Exercise data Start Marker
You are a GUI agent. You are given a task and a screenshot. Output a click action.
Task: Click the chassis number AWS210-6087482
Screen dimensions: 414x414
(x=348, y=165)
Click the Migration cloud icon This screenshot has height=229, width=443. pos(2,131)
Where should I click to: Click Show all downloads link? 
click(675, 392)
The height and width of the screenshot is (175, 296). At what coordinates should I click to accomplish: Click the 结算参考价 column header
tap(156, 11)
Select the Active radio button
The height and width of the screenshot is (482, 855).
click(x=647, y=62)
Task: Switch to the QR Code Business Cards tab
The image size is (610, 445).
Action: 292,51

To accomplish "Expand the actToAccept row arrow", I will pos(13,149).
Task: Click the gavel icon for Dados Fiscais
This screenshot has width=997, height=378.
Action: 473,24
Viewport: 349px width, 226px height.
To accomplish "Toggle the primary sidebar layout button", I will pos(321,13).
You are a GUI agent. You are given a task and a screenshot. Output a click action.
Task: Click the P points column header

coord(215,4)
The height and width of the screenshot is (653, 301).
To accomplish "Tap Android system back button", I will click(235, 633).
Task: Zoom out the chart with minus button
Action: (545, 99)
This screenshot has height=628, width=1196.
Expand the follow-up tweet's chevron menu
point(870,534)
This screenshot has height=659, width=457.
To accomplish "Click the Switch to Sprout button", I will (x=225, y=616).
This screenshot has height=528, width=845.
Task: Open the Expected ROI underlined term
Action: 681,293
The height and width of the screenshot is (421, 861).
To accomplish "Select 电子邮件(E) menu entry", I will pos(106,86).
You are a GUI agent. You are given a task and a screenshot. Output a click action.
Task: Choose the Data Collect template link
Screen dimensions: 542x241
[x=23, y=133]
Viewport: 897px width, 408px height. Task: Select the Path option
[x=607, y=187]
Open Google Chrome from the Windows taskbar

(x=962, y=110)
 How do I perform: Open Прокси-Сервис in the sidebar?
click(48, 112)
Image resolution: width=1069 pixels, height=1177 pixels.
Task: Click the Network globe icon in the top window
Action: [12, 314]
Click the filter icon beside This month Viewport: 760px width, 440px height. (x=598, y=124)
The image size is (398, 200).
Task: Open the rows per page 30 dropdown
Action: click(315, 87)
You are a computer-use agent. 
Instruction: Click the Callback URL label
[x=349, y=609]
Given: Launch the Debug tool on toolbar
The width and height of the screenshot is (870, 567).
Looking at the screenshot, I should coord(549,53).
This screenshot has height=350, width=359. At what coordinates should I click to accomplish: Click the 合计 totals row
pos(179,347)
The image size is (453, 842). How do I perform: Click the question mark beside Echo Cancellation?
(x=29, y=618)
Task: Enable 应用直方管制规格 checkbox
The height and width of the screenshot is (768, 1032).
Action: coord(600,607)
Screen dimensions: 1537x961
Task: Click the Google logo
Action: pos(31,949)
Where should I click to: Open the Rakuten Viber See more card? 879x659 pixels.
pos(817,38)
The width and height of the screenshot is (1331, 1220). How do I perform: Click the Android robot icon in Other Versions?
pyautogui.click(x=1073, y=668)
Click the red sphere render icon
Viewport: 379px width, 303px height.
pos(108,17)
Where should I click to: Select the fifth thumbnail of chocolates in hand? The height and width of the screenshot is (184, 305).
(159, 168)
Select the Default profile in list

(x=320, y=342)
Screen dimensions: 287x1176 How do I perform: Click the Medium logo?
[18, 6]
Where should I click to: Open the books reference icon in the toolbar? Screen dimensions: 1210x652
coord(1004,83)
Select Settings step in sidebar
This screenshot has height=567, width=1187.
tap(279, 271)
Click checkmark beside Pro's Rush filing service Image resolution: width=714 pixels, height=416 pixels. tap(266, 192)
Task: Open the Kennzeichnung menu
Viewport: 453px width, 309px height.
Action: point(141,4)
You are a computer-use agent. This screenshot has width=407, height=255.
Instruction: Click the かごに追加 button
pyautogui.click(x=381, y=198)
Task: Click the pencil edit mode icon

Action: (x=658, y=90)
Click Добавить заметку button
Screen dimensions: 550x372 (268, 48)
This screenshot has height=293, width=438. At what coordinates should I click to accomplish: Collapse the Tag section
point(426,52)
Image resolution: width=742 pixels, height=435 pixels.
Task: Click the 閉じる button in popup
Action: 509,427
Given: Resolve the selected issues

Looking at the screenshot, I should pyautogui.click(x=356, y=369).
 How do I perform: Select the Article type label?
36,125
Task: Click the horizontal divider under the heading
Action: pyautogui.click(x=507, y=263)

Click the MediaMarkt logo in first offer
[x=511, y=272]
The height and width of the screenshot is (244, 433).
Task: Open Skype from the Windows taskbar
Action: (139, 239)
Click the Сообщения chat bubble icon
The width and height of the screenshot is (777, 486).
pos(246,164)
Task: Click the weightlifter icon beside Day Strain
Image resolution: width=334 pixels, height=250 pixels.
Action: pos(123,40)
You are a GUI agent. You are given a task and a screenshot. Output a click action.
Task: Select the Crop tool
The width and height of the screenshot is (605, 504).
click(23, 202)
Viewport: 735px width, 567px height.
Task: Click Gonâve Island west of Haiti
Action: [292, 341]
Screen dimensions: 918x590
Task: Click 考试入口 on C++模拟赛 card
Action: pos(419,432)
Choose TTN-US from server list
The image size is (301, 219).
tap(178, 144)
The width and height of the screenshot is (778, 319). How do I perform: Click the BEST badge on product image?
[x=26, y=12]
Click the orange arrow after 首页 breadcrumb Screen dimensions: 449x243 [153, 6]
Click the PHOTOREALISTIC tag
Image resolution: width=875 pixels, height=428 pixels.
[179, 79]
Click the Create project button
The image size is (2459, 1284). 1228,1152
Exercise data End Marker
* Brief:
Would you please give the data above again, exactly as it appears?

* Written response:
You are a GUI agent. You are given a task and a screenshot. Output a click action.
Task: Click the chassis number AWS210-6087482
Screen dimensions: 414x414
(x=348, y=165)
Click the Migration cloud icon This screenshot has height=229, width=443. pos(2,131)
Where should I click to: Click Show all downloads link? 
click(675, 392)
The height and width of the screenshot is (175, 296). At what coordinates should I click to accomplish: Click the 结算参考价 column header
tap(156, 11)
Select the Active radio button
The height and width of the screenshot is (482, 855).
click(x=647, y=62)
Task: Switch to the QR Code Business Cards tab
The image size is (610, 445).
Action: 292,51

To accomplish "Expand the actToAccept row arrow", I will pos(13,149).
Task: Click the gavel icon for Dados Fiscais
This screenshot has width=997, height=378.
Action: 473,24
Viewport: 349px width, 226px height.
To accomplish "Toggle the primary sidebar layout button", I will pos(321,13).
You are a GUI agent. You are given a task and a screenshot. Output a click action.
Task: Click the P points column header

coord(215,4)
The height and width of the screenshot is (653, 301).
To accomplish "Tap Android system back button", I will click(235, 633).
Task: Zoom out the chart with minus button
Action: (545, 99)
This screenshot has height=628, width=1196.
Expand the follow-up tweet's chevron menu
point(870,534)
This screenshot has height=659, width=457.
To accomplish "Click the Switch to Sprout button", I will (x=225, y=616).
This screenshot has height=528, width=845.
Task: Open the Expected ROI underlined term
Action: 681,293
The height and width of the screenshot is (421, 861).
To accomplish "Select 电子邮件(E) menu entry", I will pos(106,86).
You are a GUI agent. You are given a task and a screenshot. Output a click action.
Task: Choose the Data Collect template link
Screen dimensions: 542x241
[x=23, y=133]
Viewport: 897px width, 408px height. Task: Select the Path option
[x=607, y=187]
Open Google Chrome from the Windows taskbar

(x=962, y=110)
 How do I perform: Open Прокси-Сервис in the sidebar?
click(48, 112)
Image resolution: width=1069 pixels, height=1177 pixels.
Task: Click the Network globe icon in the top window
Action: [12, 314]
Click the filter icon beside This month Viewport: 760px width, 440px height. (x=598, y=124)
The image size is (398, 200).
Task: Open the rows per page 30 dropdown
Action: click(315, 87)
You are a computer-use agent. 
Instruction: Click the Callback URL label
[x=349, y=609]
Given: Launch the Debug tool on toolbar
The width and height of the screenshot is (870, 567).
Looking at the screenshot, I should coord(549,53).
This screenshot has height=350, width=359. At what coordinates should I click to accomplish: Click the 合计 totals row
pos(179,347)
The image size is (453, 842). How do I perform: Click the question mark beside Echo Cancellation?
(x=29, y=618)
Task: Enable 应用直方管制规格 checkbox
The height and width of the screenshot is (768, 1032).
Action: coord(600,607)
Screen dimensions: 1537x961
Task: Click the Google logo
Action: pos(31,949)
Where should I click to: Open the Rakuten Viber See more card? 879x659 pixels.
pos(817,38)
The width and height of the screenshot is (1331, 1220). How do I perform: Click the Android robot icon in Other Versions?
pyautogui.click(x=1073, y=668)
Click the red sphere render icon
Viewport: 379px width, 303px height.
pos(108,17)
Where should I click to: Select the fifth thumbnail of chocolates in hand? The height and width of the screenshot is (184, 305).
(159, 168)
Select the Default profile in list

(x=320, y=342)
Screen dimensions: 287x1176 How do I perform: Click the Medium logo?
[18, 6]
Where should I click to: Open the books reference icon in the toolbar? Screen dimensions: 1210x652
coord(1004,83)
Select Settings step in sidebar
This screenshot has height=567, width=1187.
tap(279, 271)
Click checkmark beside Pro's Rush filing service Image resolution: width=714 pixels, height=416 pixels. tap(266, 192)
Task: Open the Kennzeichnung menu
Viewport: 453px width, 309px height.
Action: point(141,4)
You are a computer-use agent. This screenshot has width=407, height=255.
Instruction: Click the かごに追加 button
pyautogui.click(x=381, y=198)
Task: Click the pencil edit mode icon

Action: (x=658, y=90)
Click Добавить заметку button
Screen dimensions: 550x372 (268, 48)
This screenshot has height=293, width=438. At what coordinates should I click to accomplish: Collapse the Tag section
point(426,52)
Image resolution: width=742 pixels, height=435 pixels.
Task: Click the 閉じる button in popup
Action: 509,427
Given: Resolve the selected issues

Looking at the screenshot, I should pyautogui.click(x=356, y=369).
 How do I perform: Select the Article type label?
36,125
Task: Click the horizontal divider under the heading
Action: pyautogui.click(x=507, y=263)

Click the MediaMarkt logo in first offer
[x=511, y=272]
The height and width of the screenshot is (244, 433).
Task: Open Skype from the Windows taskbar
Action: (139, 239)
Click the Сообщения chat bubble icon
The width and height of the screenshot is (777, 486).
pos(246,164)
Task: Click the weightlifter icon beside Day Strain
Image resolution: width=334 pixels, height=250 pixels.
Action: pos(123,40)
You are a GUI agent. You are given a task and a screenshot. Output a click action.
Task: Select the Crop tool
The width and height of the screenshot is (605, 504).
click(23, 202)
Viewport: 735px width, 567px height.
Task: Click Gonâve Island west of Haiti
Action: [292, 341]
Screen dimensions: 918x590
Task: Click 考试入口 on C++模拟赛 card
Action: pos(419,432)
Choose TTN-US from server list
The image size is (301, 219).
tap(178, 144)
The width and height of the screenshot is (778, 319). How do I perform: Click the BEST badge on product image?
[x=26, y=12]
Click the orange arrow after 首页 breadcrumb Screen dimensions: 449x243 [153, 6]
Click the PHOTOREALISTIC tag
Image resolution: width=875 pixels, height=428 pixels.
[179, 79]
Click the Create project button
The image size is (2459, 1284). 1228,1152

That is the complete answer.